### Textauszug
--------------------------------------------------
Alle lieben diese Julia! – Polina Semionova als Königin der Darstellung und Göttin der Lüfte

Sergei Prokofjew, Romeo und Julia, Staatsoper Berlin, 5. Mai 2018

Sergei Prokofjew, Romeo und Julia
Staatsoper Unter den Linden, 5. Mai 2018

von Sebastian Koik
Foto: Fernando Marcos (c)

Choreographie und Inszenierung: Nacho Duato
Bühne: Jaffar Chalabi nach Carles Puyol und Pau Renda
Kostüme: Angelina Atlagic
Musikalische Leitung: Paul Connelly
Orchester: Staatskapelle Berlin‘

Julia: Polina Semionova
Romeo: Ivan Zaytsev
Mercutio: Arshak Ghalumyan
Paris: Olaf Kollmannsberger
Solisten und Corps de ballet des Staatsballetts Berlin

Polina Semionova präsentiert sich an der Staatsoper Berlin in Romeo und Julia als Königin der Darstellung und Göttin der Lüfte. Der Regisseur und Choreograph Nacho Duato will ein realistisches, erdiges Ballett mit Bodennähe und lässt ohne Spitzenschuhe tanzen, um größtmögliche Natürlichkeit zu erreichen.
--------------------------------------------------
### Vorliegende Datensätze
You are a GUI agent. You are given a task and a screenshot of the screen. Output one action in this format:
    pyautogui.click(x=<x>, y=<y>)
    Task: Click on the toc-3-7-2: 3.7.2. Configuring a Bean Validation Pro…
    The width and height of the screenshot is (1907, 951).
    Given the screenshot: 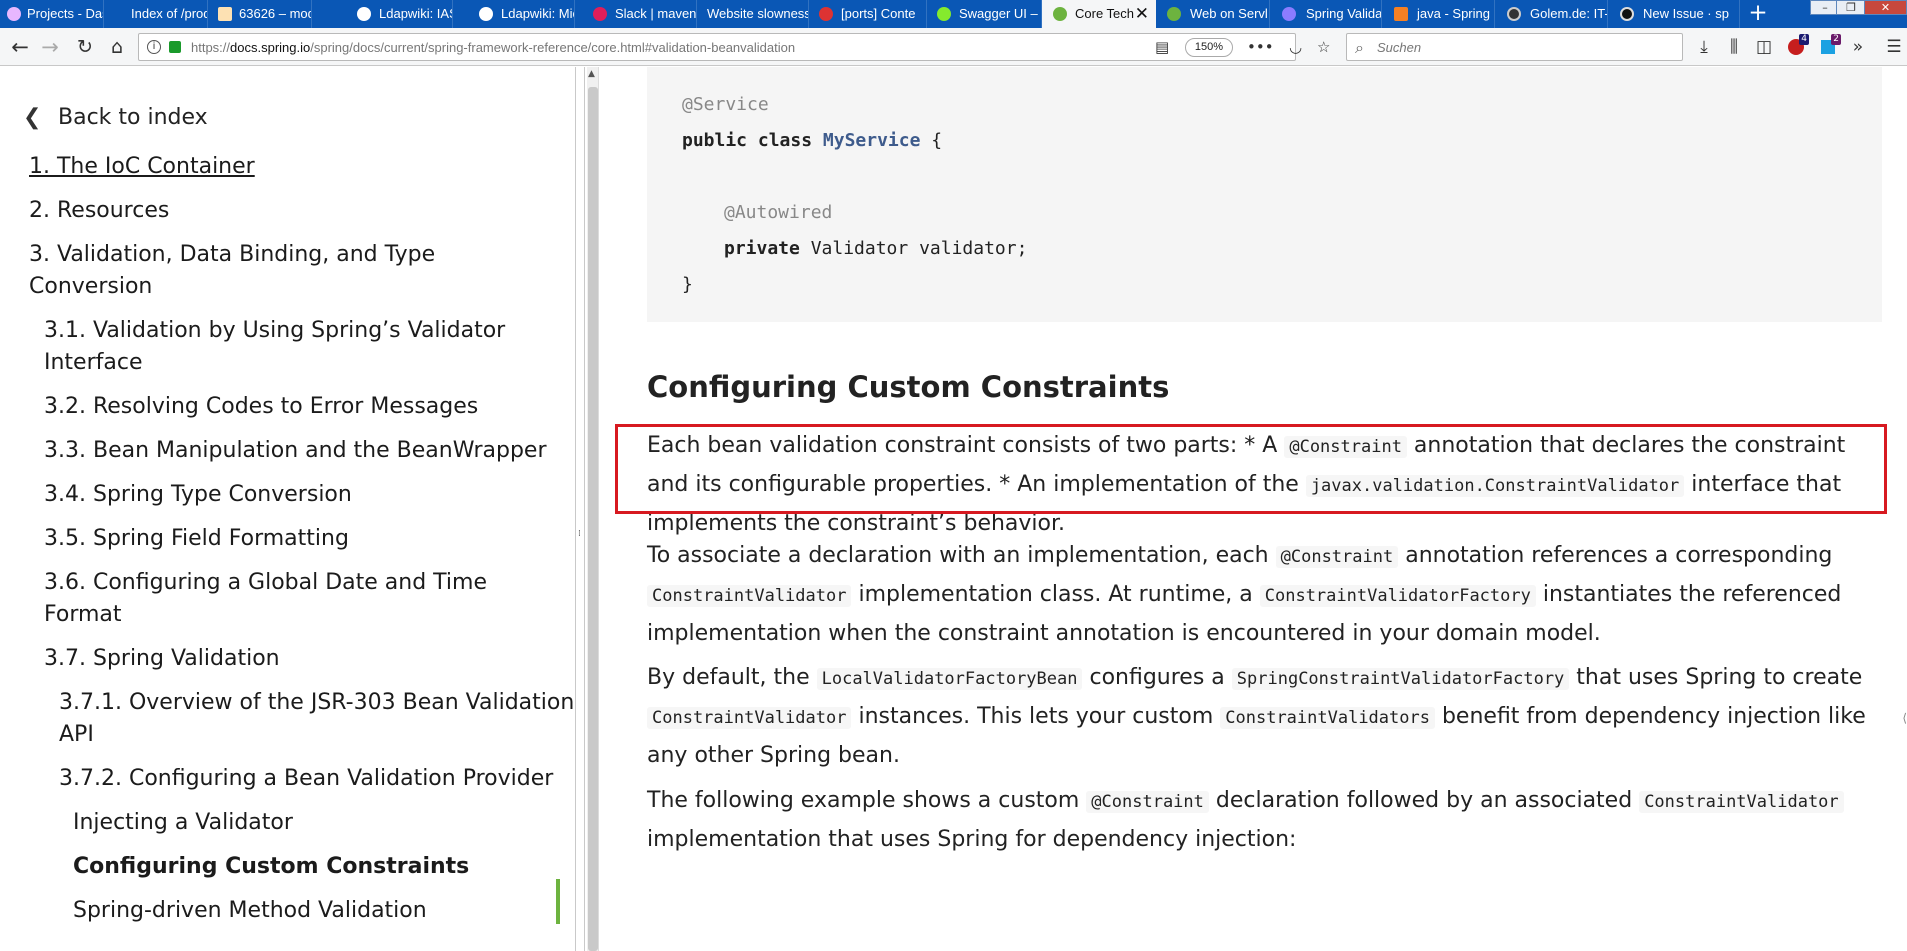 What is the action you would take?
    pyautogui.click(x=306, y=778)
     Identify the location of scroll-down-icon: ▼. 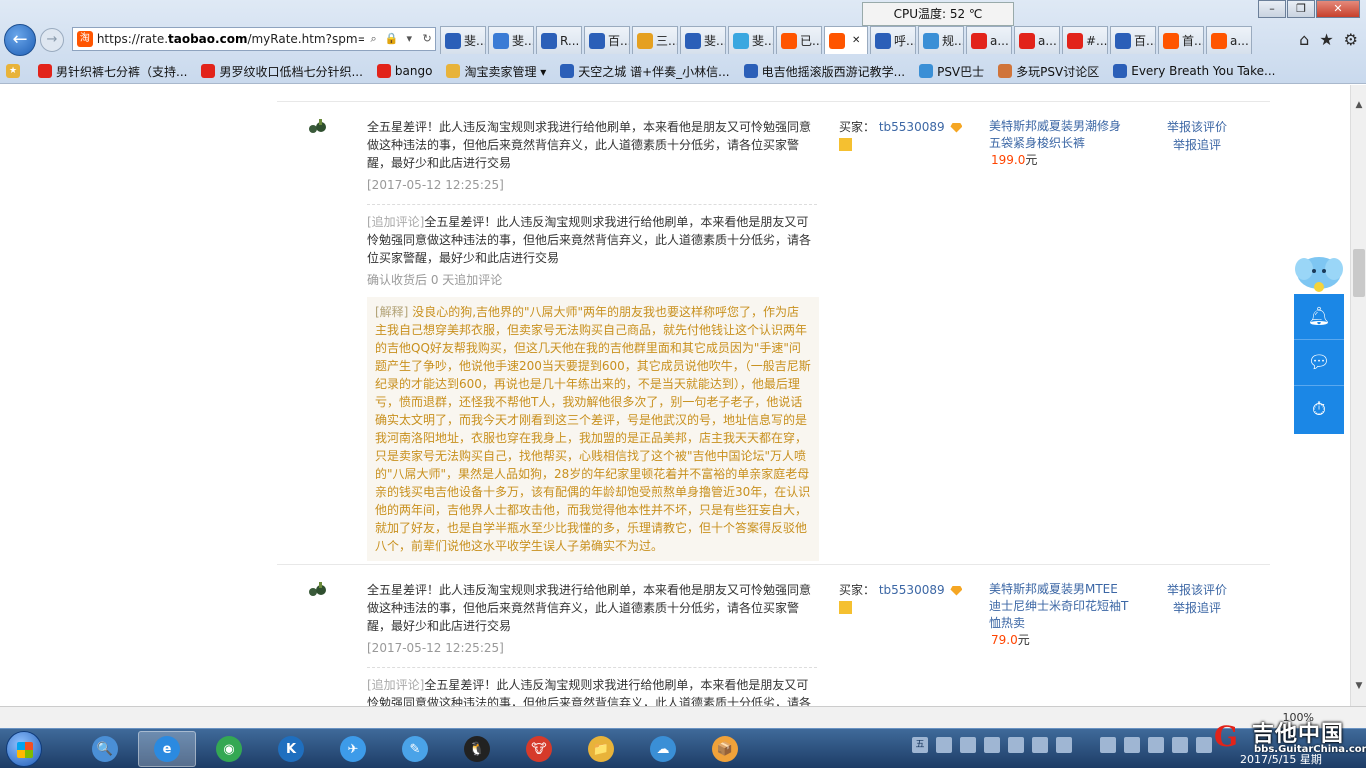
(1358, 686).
--------------------------------------------------
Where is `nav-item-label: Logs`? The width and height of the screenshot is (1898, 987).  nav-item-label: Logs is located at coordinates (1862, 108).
--------------------------------------------------
### Aufgabe
Schreib die Ballettkritik ab der Stelle mit "Sergei Prokofjew, Romeo und Julia, Staatsoper" bis einschließlich "Foto: Fernando Marcos (c)" noch einmal ab und tausche dabei "Sergei Prokofjew" gegen "Sergej Prokofjew" aus.

### Deine Antwort
Sergej Prokofjew, Romeo und Julia, Staatsoper Berlin, 5. Mai 2018

Sergej Prokofjew, Romeo und Julia
Staatsoper Unter den Linden, 5. Mai 2018

von Sebastian Koik
Foto: Fernando Marcos (c)